# Pygmy halters



## imagoatmom (Jul 26, 2013)

Hello all! Oliver is doing great. He's becoming much more comfortable around people and he's even eating right out of my hand already. He has his own "apartment" as I like to call it right now but we want to start letting him graze and play on different areas around the yard. We have a running like for him but have been looking for a mini halter and haven't had any luck. We've bought three already, all way too big. We've tried ones specifically for goats and even ones for small dogs. He is only about 15 pounds. Does anyone have any suggestions??? Thanks!


----------



## ksalvagno (Oct 6, 2009)

Are you looking for an actual halter or a collar? If a collar, a small dog collar should work fine.


----------



## imagoatmom (Jul 26, 2013)

ksalvagno said:


> Are you looking for an actual halter or a collar? If a collar, a small dog collar should work fine.

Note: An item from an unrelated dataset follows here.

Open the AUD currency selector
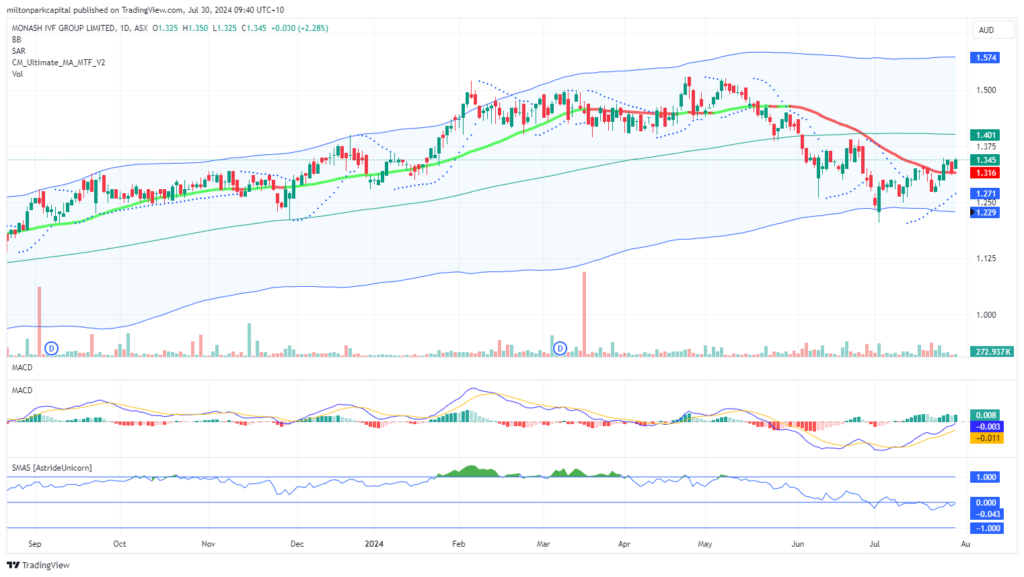Image resolution: width=1024 pixels, height=577 pixels. click(986, 30)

We had a harness and he kept wiggling out. And we've read that collars are dangerous because goats find ways to snag them and end up hanging themselves by the collar. The halter seems like the best way to go??


----------



## peachpatch143 (Jul 23, 2013)

I have been looking around for one too!! My local tractor supply only carries big goat halters.


----------



## ksalvagno (Oct 6, 2009)

A halter can slip down their nose and cut off their airway if it isn't on right and they snag on something. If you do put a goat out on a line, you need to be home so you can keep an eye on them. Never put one out on a line if you aren't home.


----------